__What you will do__.
(a) Translate this sentence from the misfit quantification documentation into Spanish: "Run misfit quantification for one pair of data-synthetic waveforms."
(b) According to the misfit quantification documentation, what is the return type of _quantify_misfit_single?
(c) From the misfit quantification documentation, reproduce word for word the passage starting at "list of tuples" and ending at "source_name, save_residuals=None, save_adjsrcs=None)".

__Reading passage__.
■ ■ ■ ■

The concurrent processing in this function may fail in the case that a User is running N>1 events using the ‘Cluster’ system but on a local workstation, because each event is also run with multiprocessing, so their compute may quickly run out of RAM or cores. Might need to introduce max_workers_preproc and max_workers_solver to ensure that there is a good balance between the two values.

Parameters:
  • source_name (str) – name of the event to quantify misfit for. If not given, will attempt to gather event id from the given task id which is assigned by system.run()

  • save_residuals (str) – if not None, path to write misfit/residuls to

  • export_residuals (str) – export all residuals (data-synthetic misfit) that are generated by the external solver to path_output. If False, residuals stored in scratch may be discarded at any time in the workflow

  • save_adjsrcs (str) – if not None, path to write adjoint sources to

  • components (list) – optional list of components to ignore preprocessing traces that do not have matching components. The adjoint sources for these components will be 0. E.g., [‘Z’, ‘N’]. If None, all available components will be considered.

  • iteration (int) – optional, current iteration of the workflow used for tagging output waveform figures if internal parameter plot_waveforms is set

  • step_count (int) – optional, current step count of the line search, used for tagging output waveform figures if internal parameter plot_waveforms is set

  • _serial (bool) – debug function to turn preprocessing to a serial task whereas it is normally a multiprocessed parallel task

_setup_quantify_misfit(source_name, save_adjsrcs=None, components=None)

Gather a list of filenames of matching waveform IDs that can be run through the misfit quantification step, and generate empty adjoint sources so that Solver knows which components are zero’d out.

Parameters:
  • source_name (str) – the name of the source to process

  • components (list) – optional list of components to ignore preprocessing traces that do not have matching components. The adjoint sources for these components will be 0. E.g., [‘Z’, ‘N’]. If None, all available components will be considered.

Return type:

list of tuples

Returns:

[(observed filename, synthetic filename)]. tuples will contain filenames for matching stations + component for obs and syn

_quantify_misfit_single(obs_fid, syn_fid, source_name, save_residuals=None, save_adjsrcs=None)

Run misfit quantification for one pair of data-synthetic waveforms. This is kept in a separate function so that it can be parallelized for more efficient processing.

Parameters:
  • obs_fid (str) – filename for the observed waveform to be processed

  • syn_fid (str) – filename for the synthetic waveform to be procsesed

  • source_name (str) – name of the source used for getting origintime of synthetic waveforms and tagging output waveform figures if internal parameter plot is set True

  • save_residuals (str) – if not None, path to write misfit/residuls to

  • save_adjsrcs (str) – if not None, path to write adjoint sources to

Return type:

float

Returns:

residual value, calculated by the chosen misfit function comparing obs and syn

preprocess(obs, syn)

■ ■ ■ ■

__Record excerpts__.
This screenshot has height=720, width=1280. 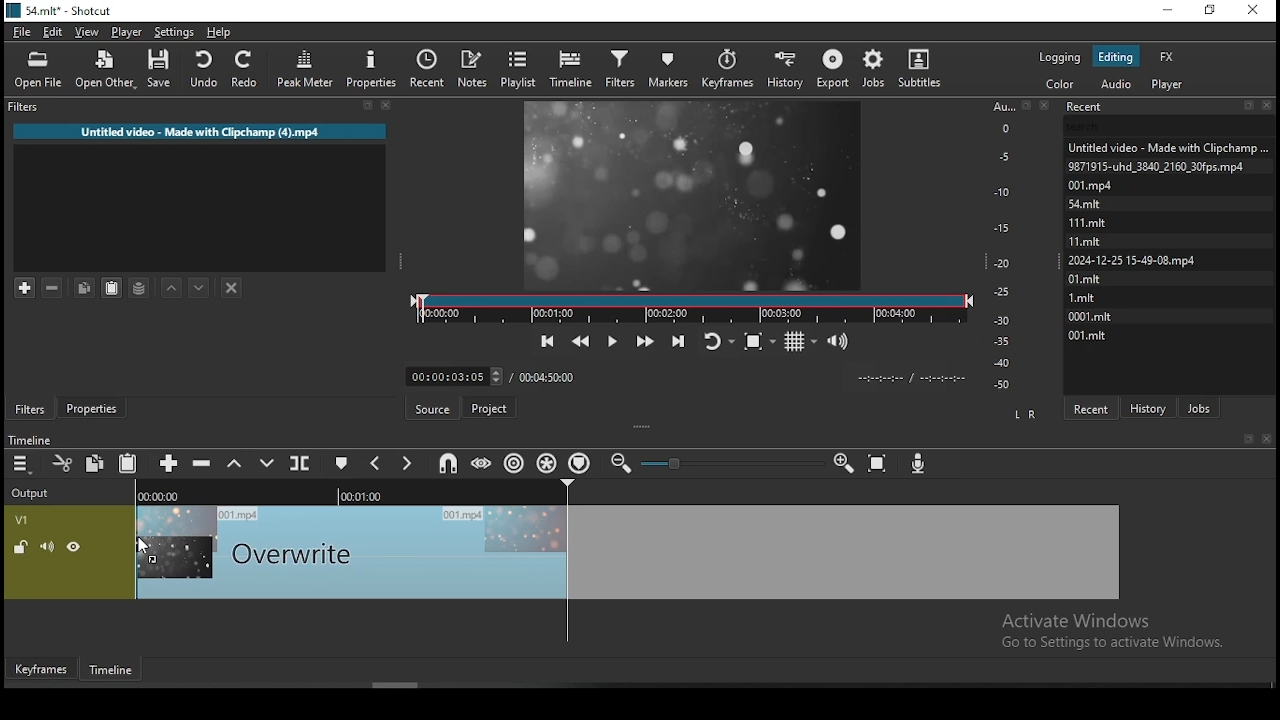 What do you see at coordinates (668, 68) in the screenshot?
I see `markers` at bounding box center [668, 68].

■ ■ ■ ■

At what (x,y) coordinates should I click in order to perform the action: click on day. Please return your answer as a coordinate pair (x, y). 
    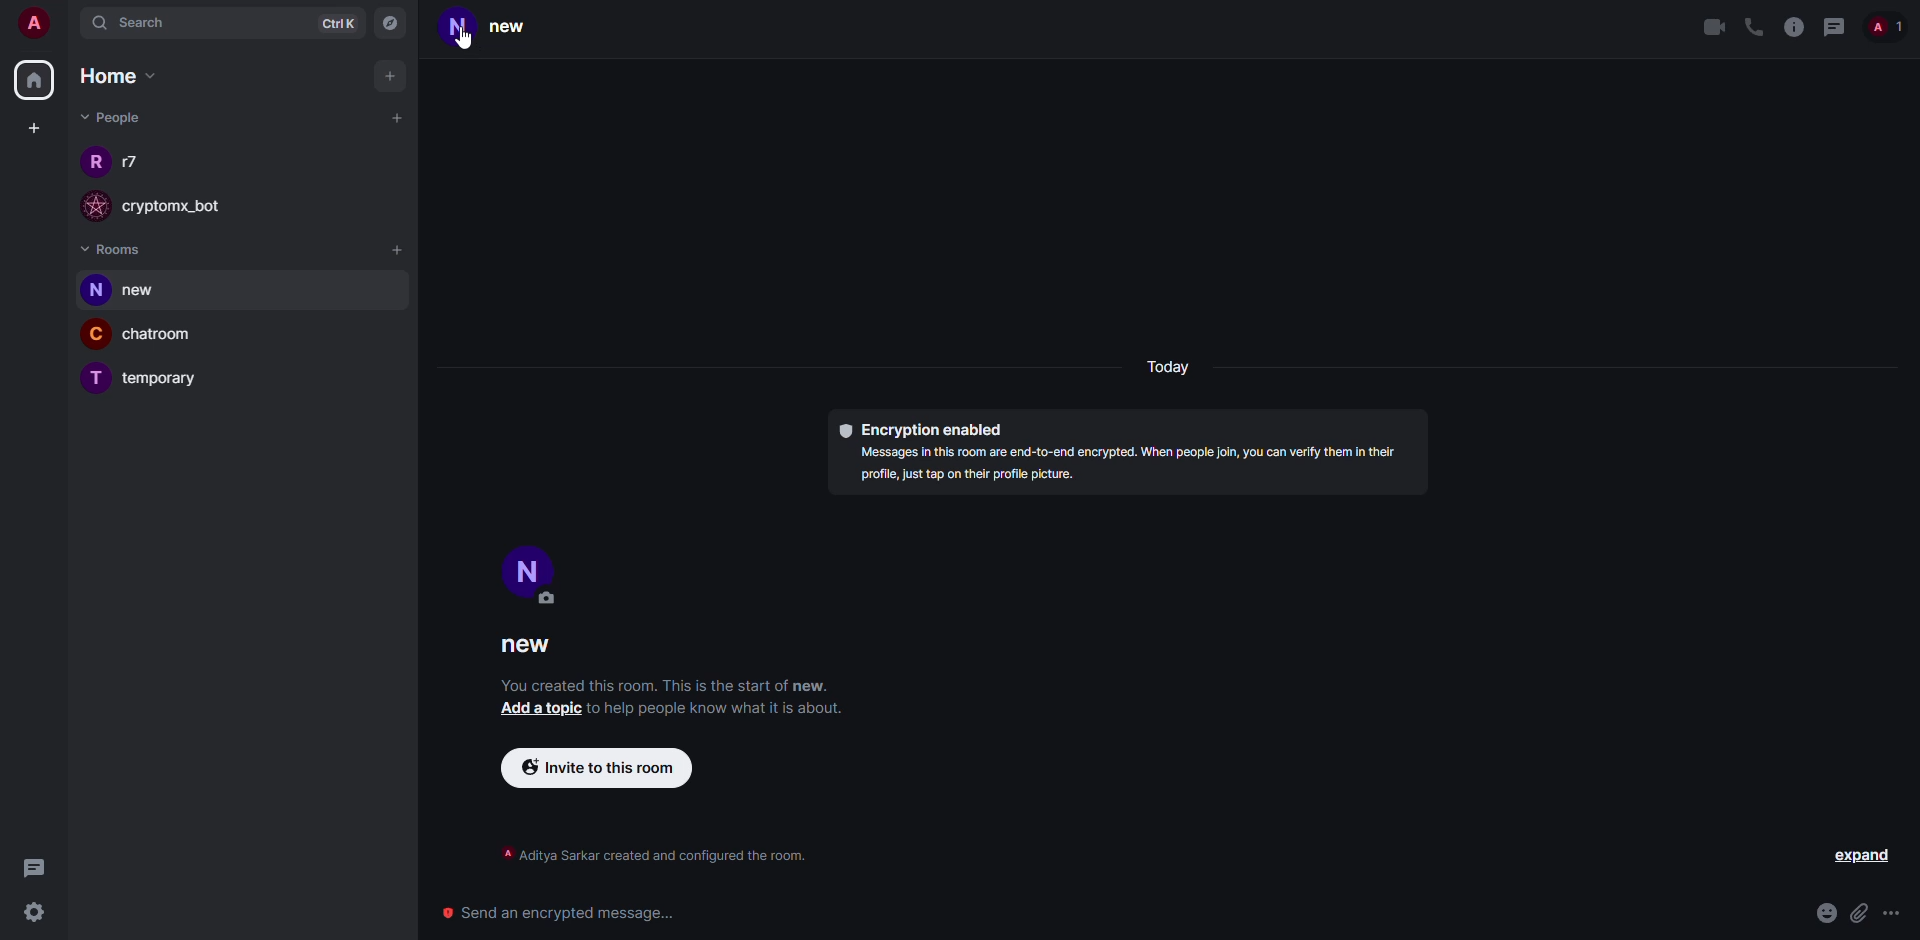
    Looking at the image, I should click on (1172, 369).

■ ■ ■ ■

__Solutions to the problems__.
(a) Ejecuta la cuantificación del desajuste para un par de formas de onda de datos y sintéticas.

(b) float

(c)
list of tuples

Returns:

[(observed filename, synthetic filename)]. tuples will contain filenames for matching stations + component for obs and syn

_quantify_misfit_single(obs_fid, syn_fid, source_name, save_residuals=None, save_adjsrcs=None)